§ **Dataset excerpts**:
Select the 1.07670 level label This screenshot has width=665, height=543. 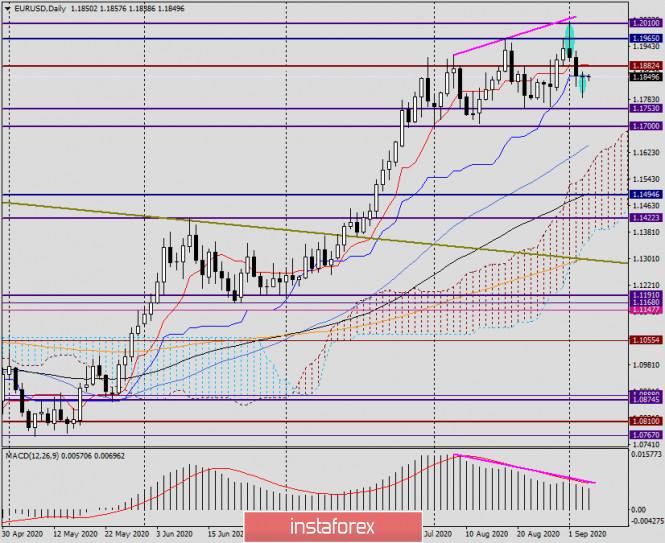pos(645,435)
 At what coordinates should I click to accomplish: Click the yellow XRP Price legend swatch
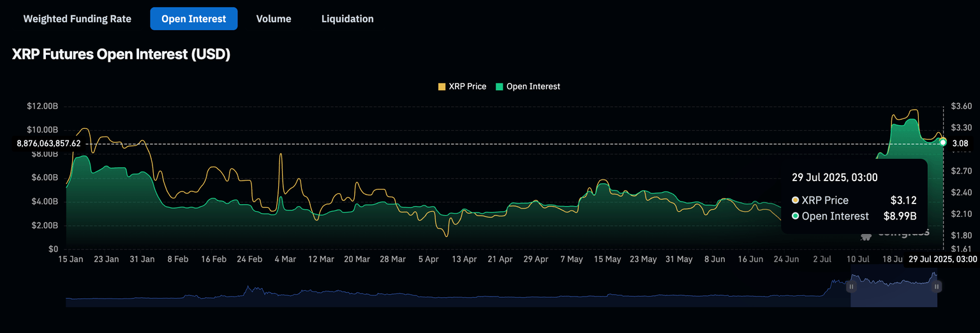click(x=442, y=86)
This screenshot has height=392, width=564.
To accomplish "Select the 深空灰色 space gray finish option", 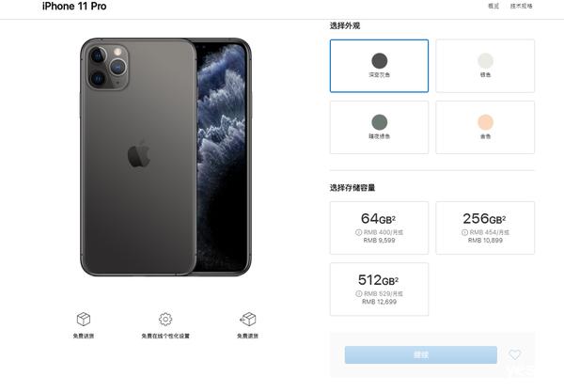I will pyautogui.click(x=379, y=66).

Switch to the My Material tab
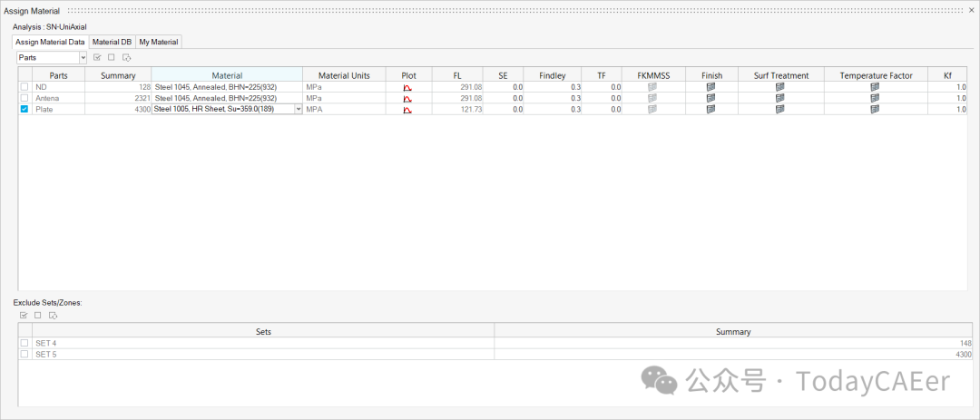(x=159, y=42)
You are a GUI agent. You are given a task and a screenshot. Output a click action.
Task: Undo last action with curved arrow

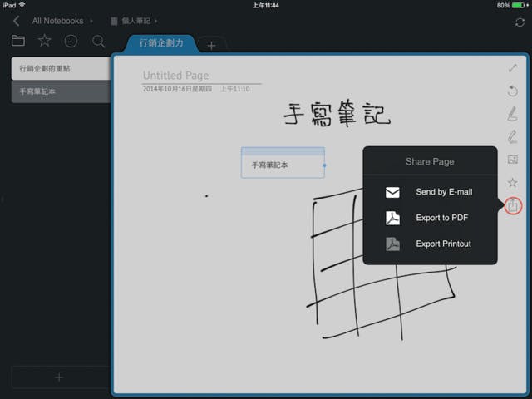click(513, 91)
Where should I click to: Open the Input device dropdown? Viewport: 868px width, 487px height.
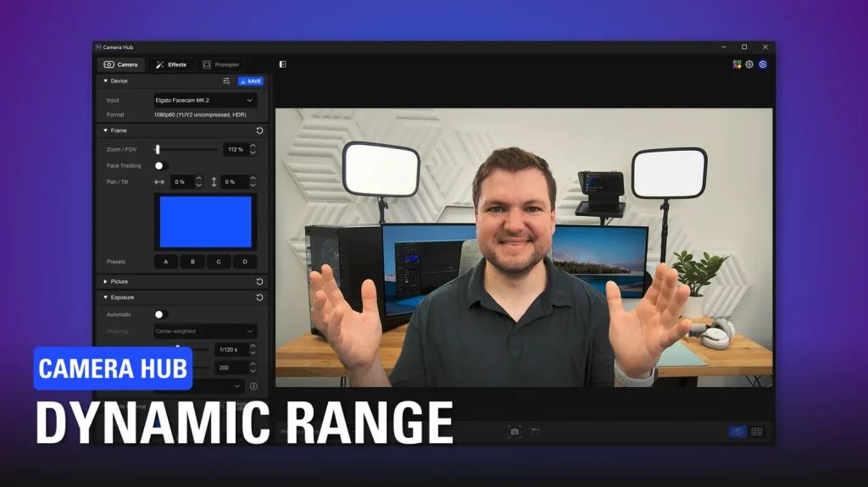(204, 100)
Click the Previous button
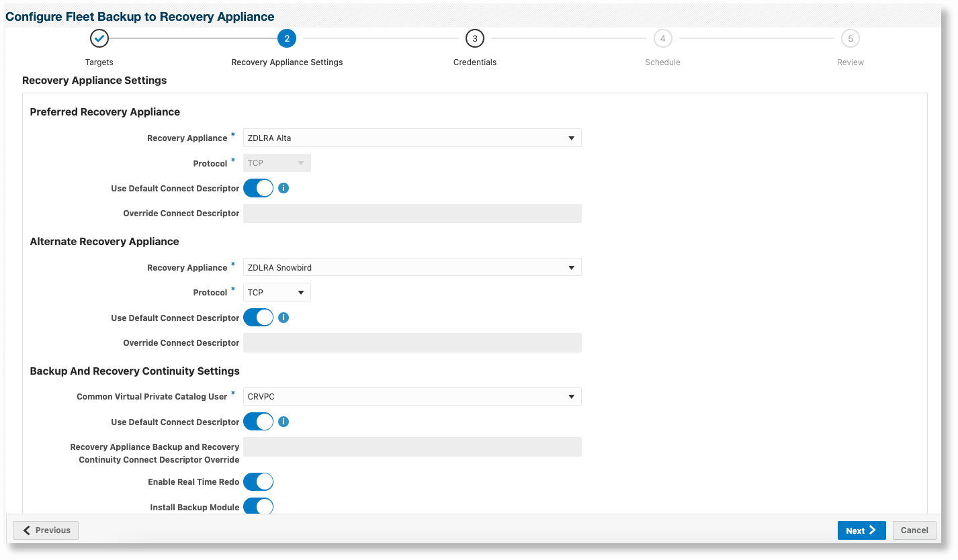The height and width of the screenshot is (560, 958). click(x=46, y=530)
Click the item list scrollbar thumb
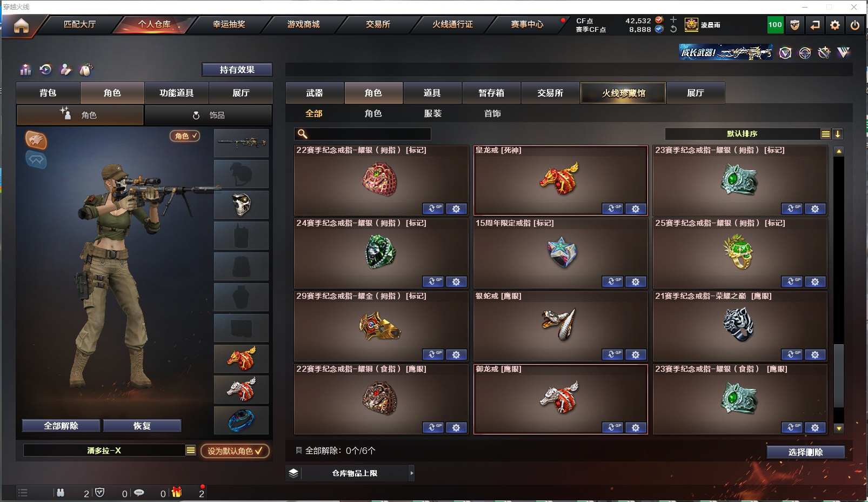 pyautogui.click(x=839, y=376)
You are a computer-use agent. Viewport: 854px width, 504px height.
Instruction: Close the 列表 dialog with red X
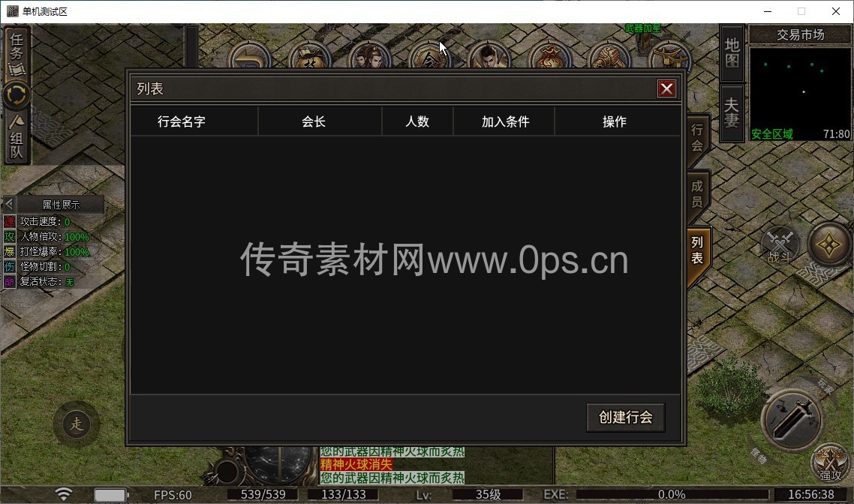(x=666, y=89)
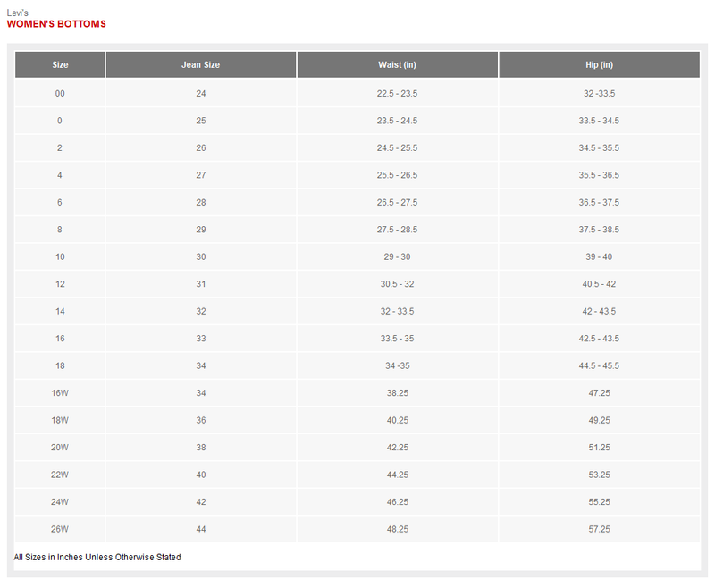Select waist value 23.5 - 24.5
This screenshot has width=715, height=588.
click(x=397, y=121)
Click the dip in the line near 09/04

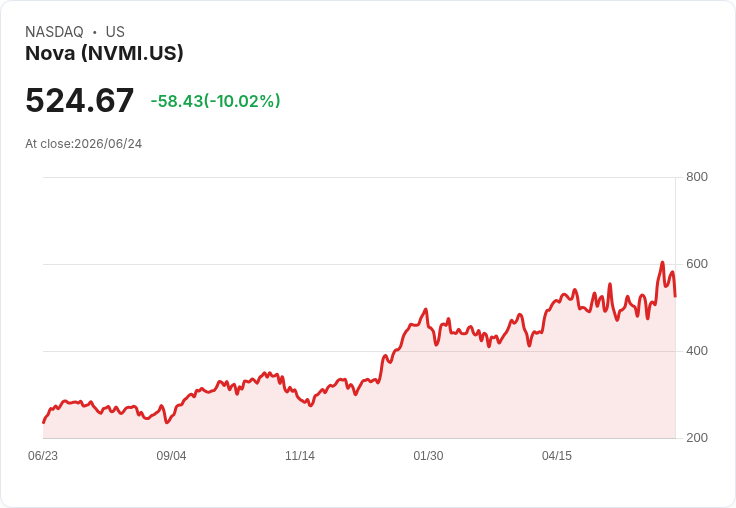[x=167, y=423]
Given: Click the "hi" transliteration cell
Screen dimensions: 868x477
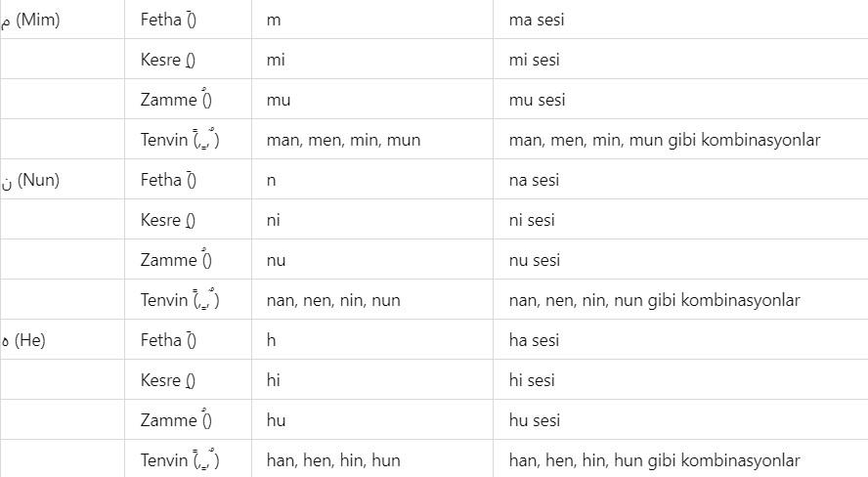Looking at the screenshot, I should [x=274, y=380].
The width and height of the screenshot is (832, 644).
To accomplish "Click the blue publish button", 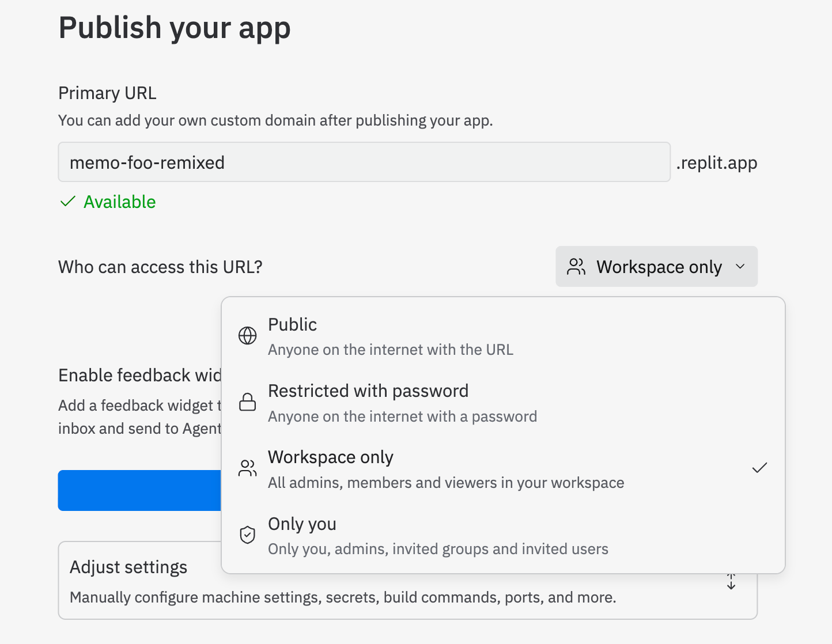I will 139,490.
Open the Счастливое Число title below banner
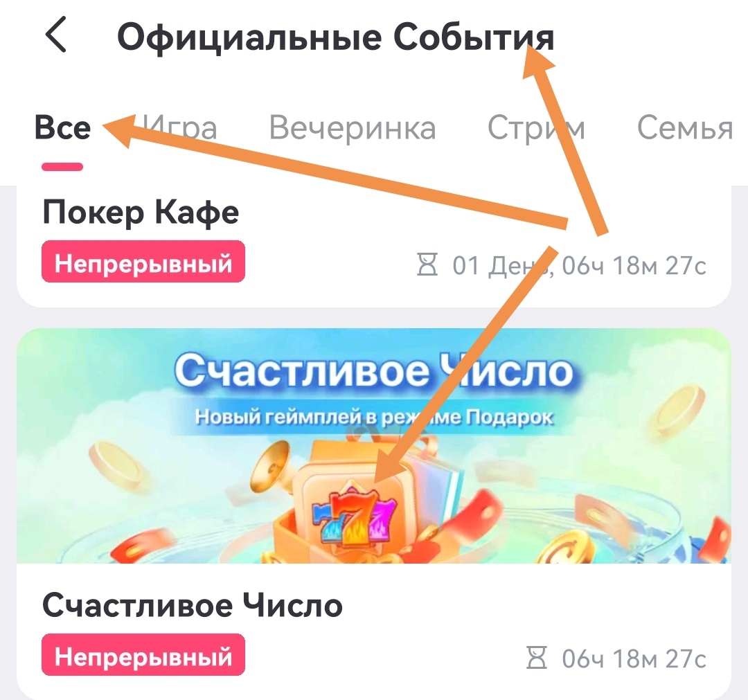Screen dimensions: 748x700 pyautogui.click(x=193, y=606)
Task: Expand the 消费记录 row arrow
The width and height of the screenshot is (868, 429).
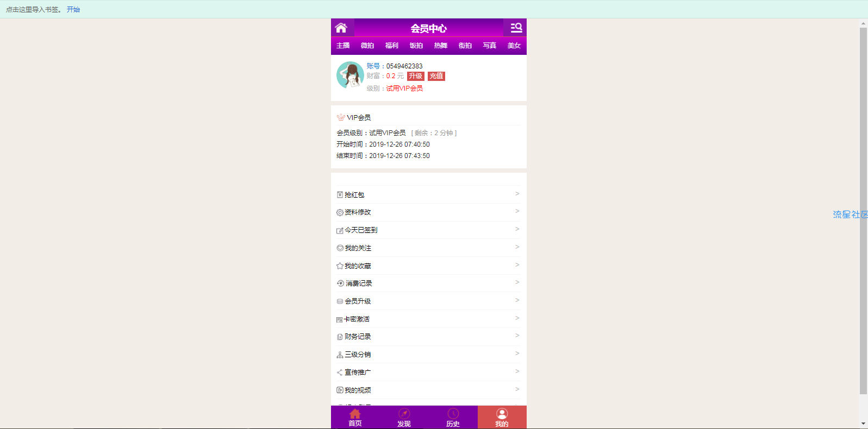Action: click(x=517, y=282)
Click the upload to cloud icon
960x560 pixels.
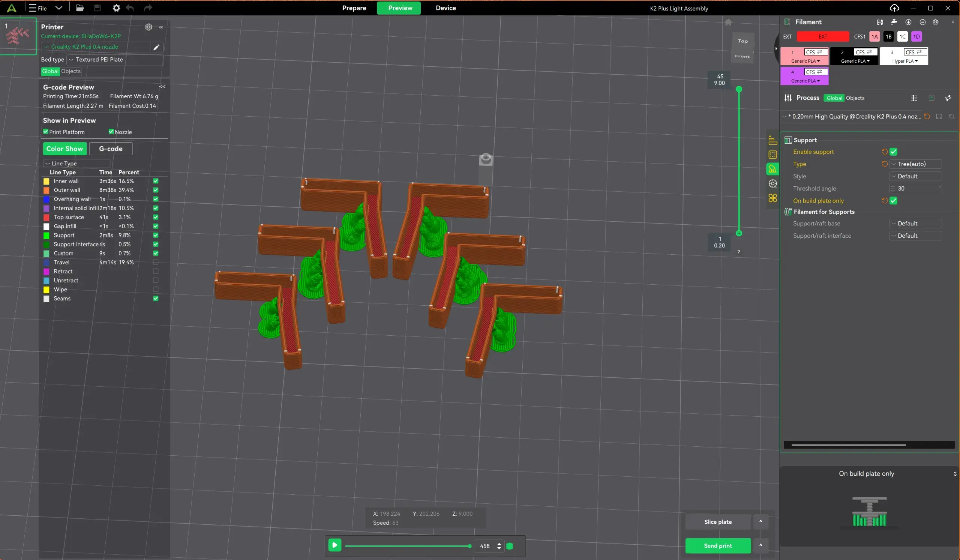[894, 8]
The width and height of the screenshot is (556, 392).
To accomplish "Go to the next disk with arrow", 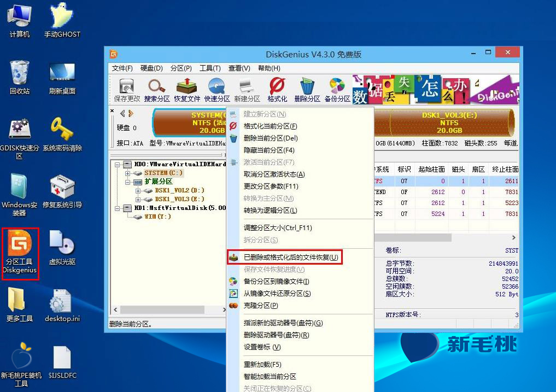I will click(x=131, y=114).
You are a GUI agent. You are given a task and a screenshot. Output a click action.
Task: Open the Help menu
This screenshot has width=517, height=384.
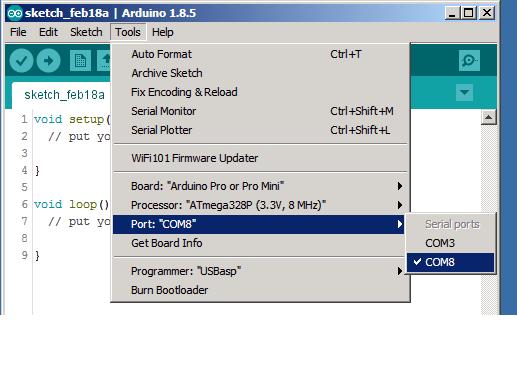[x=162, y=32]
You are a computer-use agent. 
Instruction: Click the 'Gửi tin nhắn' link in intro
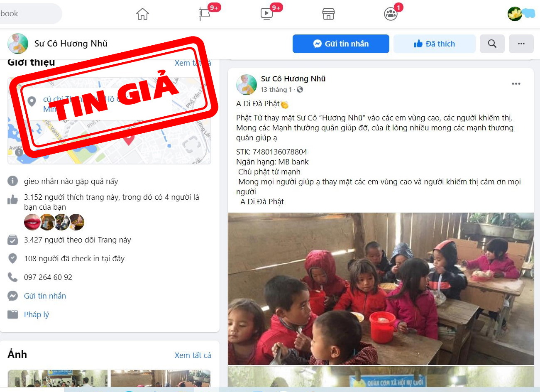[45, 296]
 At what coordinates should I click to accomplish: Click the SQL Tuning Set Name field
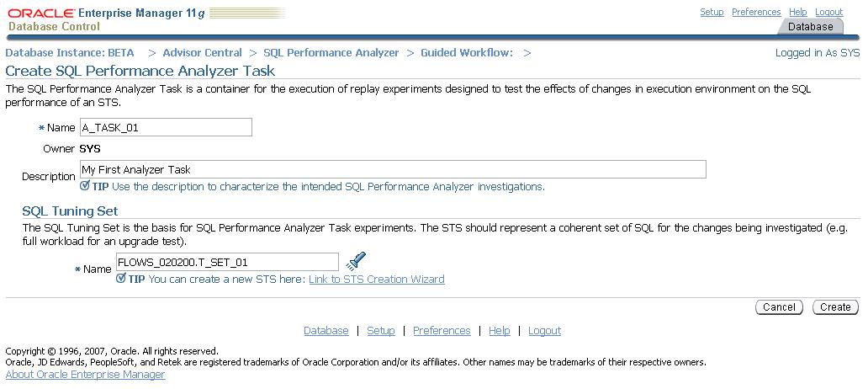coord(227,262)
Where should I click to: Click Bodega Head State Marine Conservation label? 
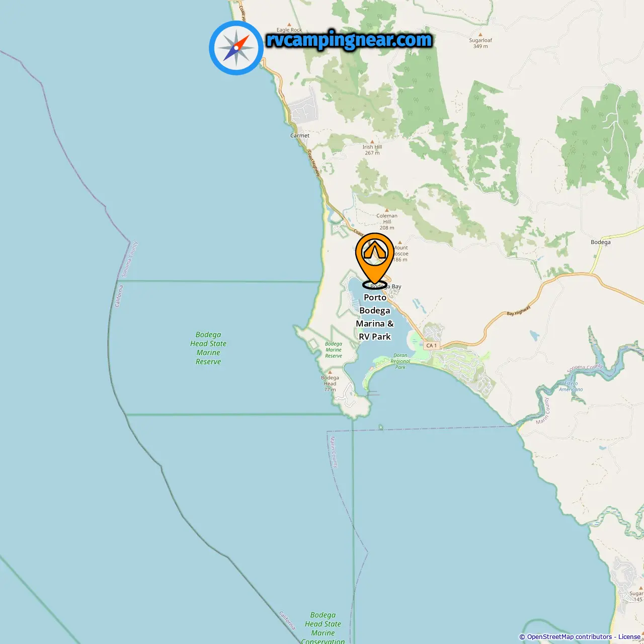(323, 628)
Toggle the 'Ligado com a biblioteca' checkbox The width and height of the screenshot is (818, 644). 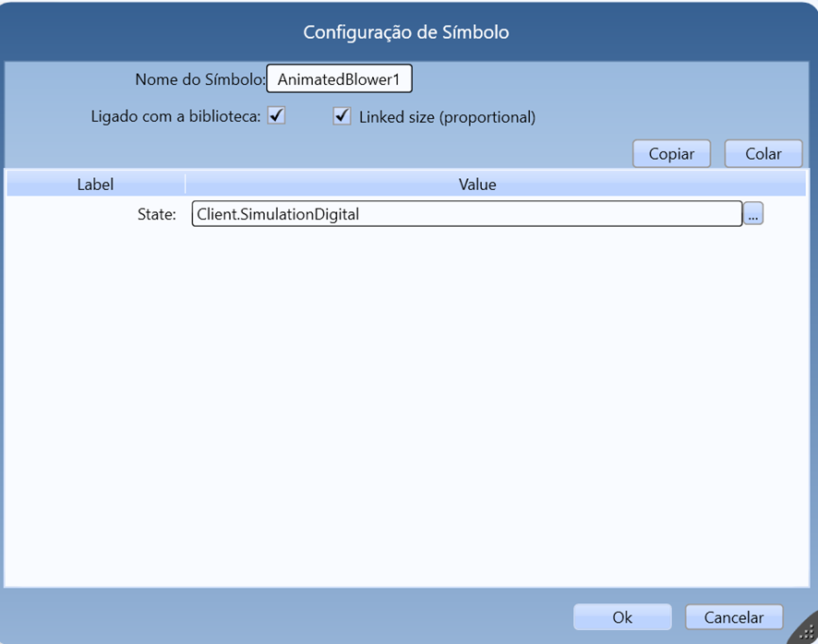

§ **Problem to work on**: Return every line from the entries above that includes the word "computer".

§ **Your solution**:
You are a computer-use agent. Viewport: 854px width, 504px height.
You are a computer-use agent. 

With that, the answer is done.